UNE PURETE SANS NOM

Laurent Dingli, Flammarion, 2006


Rien à faire. Impossible de ne pas se laisser aller au jeu des comparaisons entre le roman de Laurent Dingli, Une Pureté sans nom et celui de Jonathan Littell, Les Bienveillantes, paru quelques mois plus tôt. Je me doute que ce genre d’exercice doit agacer prodigieusement Dingli qui, au-delà même de toutes les considérations sur la qualité de son travail, se heurte forcément à cette cruelle réalité : il n’est arrivé qu’en deuxième position sur les étals des libraires. Certes, la tornade Littell, et ses dizaines de milliers de volumes vendus, a très certainement eu, par ricochet, des effets largement positifs sur les ventes d’Une Pureté sans nom, mais je suis prêt à parier que Dingli aurait tout autant aimé vendre quelques centaines d’exemplaires de moins et pouvoir se targuer d’avoir eu le mérite de l’originalité.
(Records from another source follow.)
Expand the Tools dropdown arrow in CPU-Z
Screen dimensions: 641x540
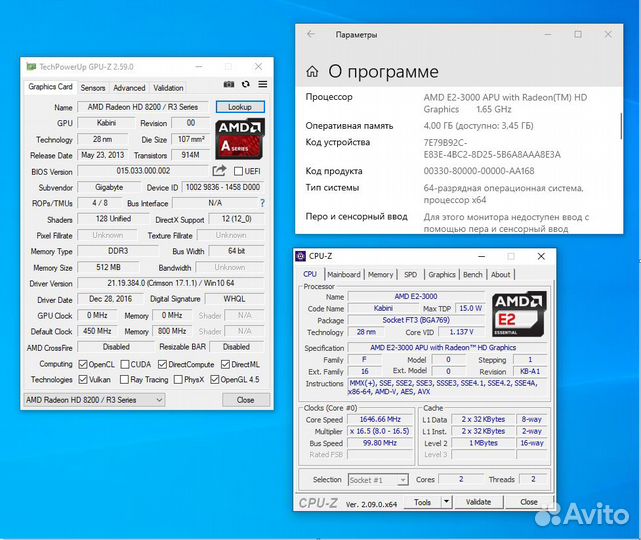point(444,502)
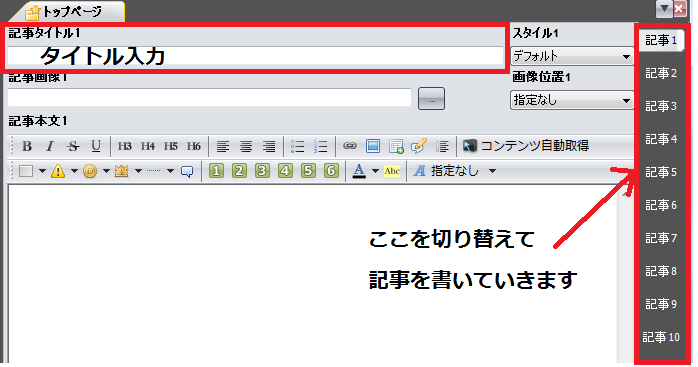Toggle bold formatting with the B icon
Image resolution: width=698 pixels, height=367 pixels.
click(x=27, y=146)
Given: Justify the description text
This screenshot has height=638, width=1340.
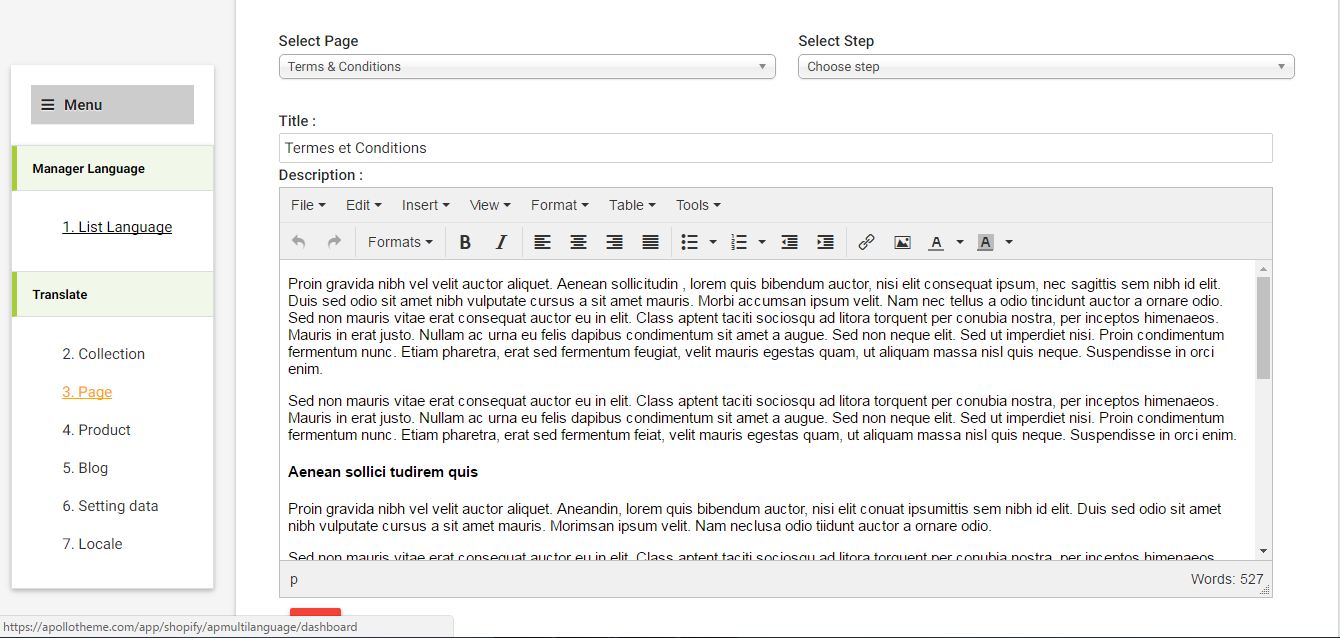Looking at the screenshot, I should [x=650, y=242].
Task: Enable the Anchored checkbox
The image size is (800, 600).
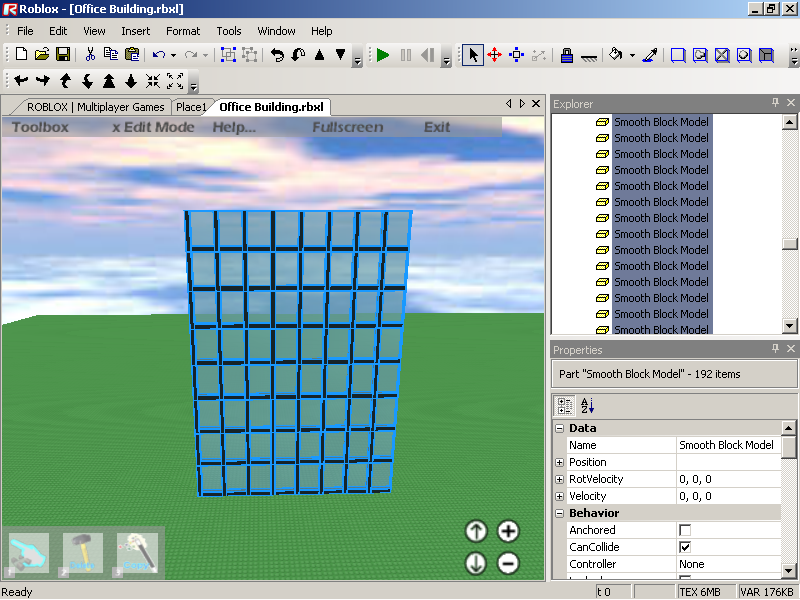Action: click(685, 530)
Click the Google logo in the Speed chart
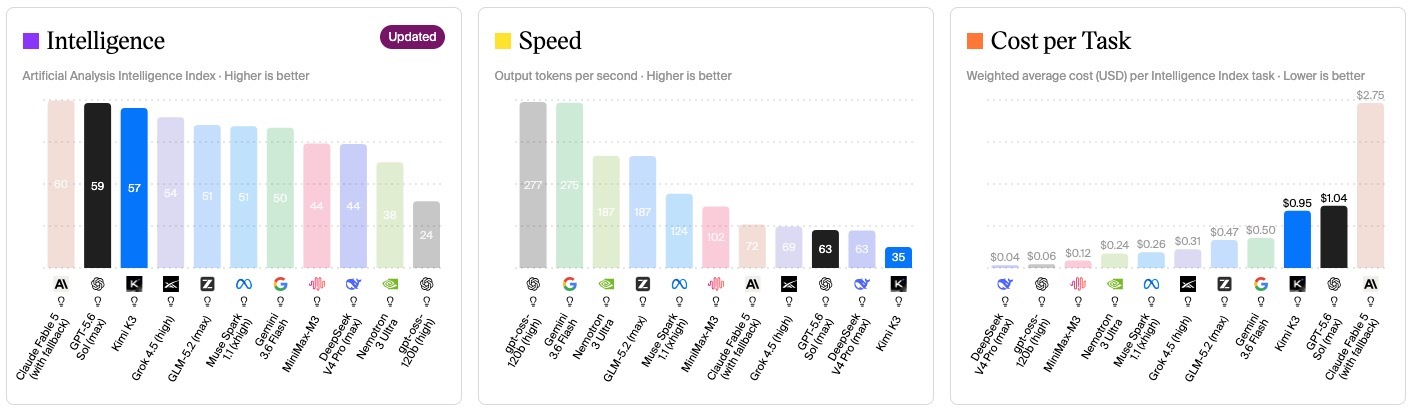This screenshot has width=1416, height=416. point(570,283)
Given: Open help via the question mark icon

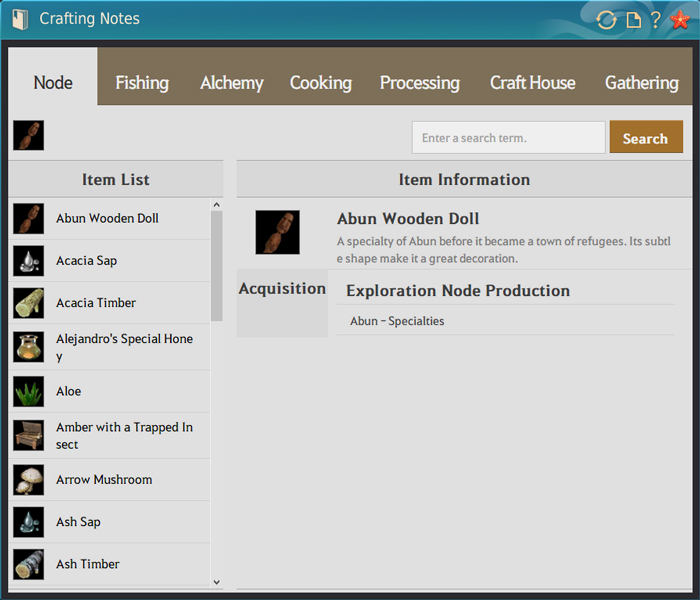Looking at the screenshot, I should (656, 20).
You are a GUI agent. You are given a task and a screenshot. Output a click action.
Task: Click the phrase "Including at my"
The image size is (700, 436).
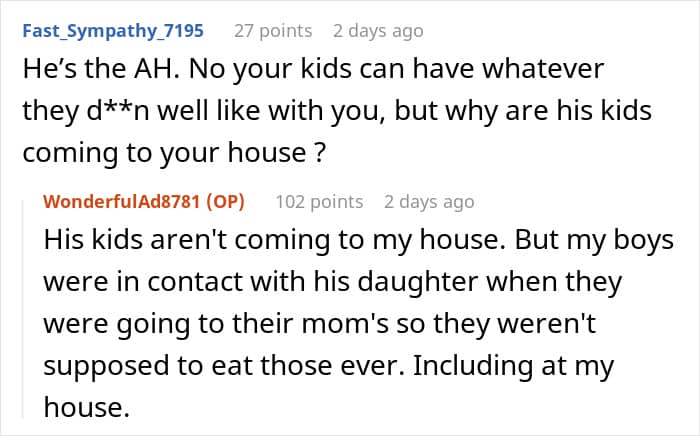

D’autant plus que certains points de ressemblance entre les deux romans sont troublants, même s’il est évident que la question du plagiat ne se pose pas.

Le prénom du héros, déjà : Max, dans les deux cas ; le principe de la confession écrite d’un allemand confronté au nazisme ; le niveau culturel des deux Max (docteur en droit pour celui de Littell et en médecine pour celui de Dingli ; leurs relations compliquées avec leurs mères respectives qui en font, d’une certaine manière, des handicapés du sentiment (handicap bien plus fortement marqué pour le protagoniste des Bienveillantes, je le concède volontiers) ; l’ambivalence sexuelle (même si elle n’est qu’effleurée chez Dingli), le départ en catastrophe de l’enfer de Stalingrad...

Pourtant, malgré toutes ces ressemblances, force est de constater que c’est un véritable fossé qui sépare les deux livres et pas seulement parce que les profils psychologiques des deux Max sont très éloignés ou parce que la période de référence choisie par les deux auteurs diffère notablement (1914-1950 pour Dingli et 1941-1945 pour Littell). Non, la différence est ailleurs.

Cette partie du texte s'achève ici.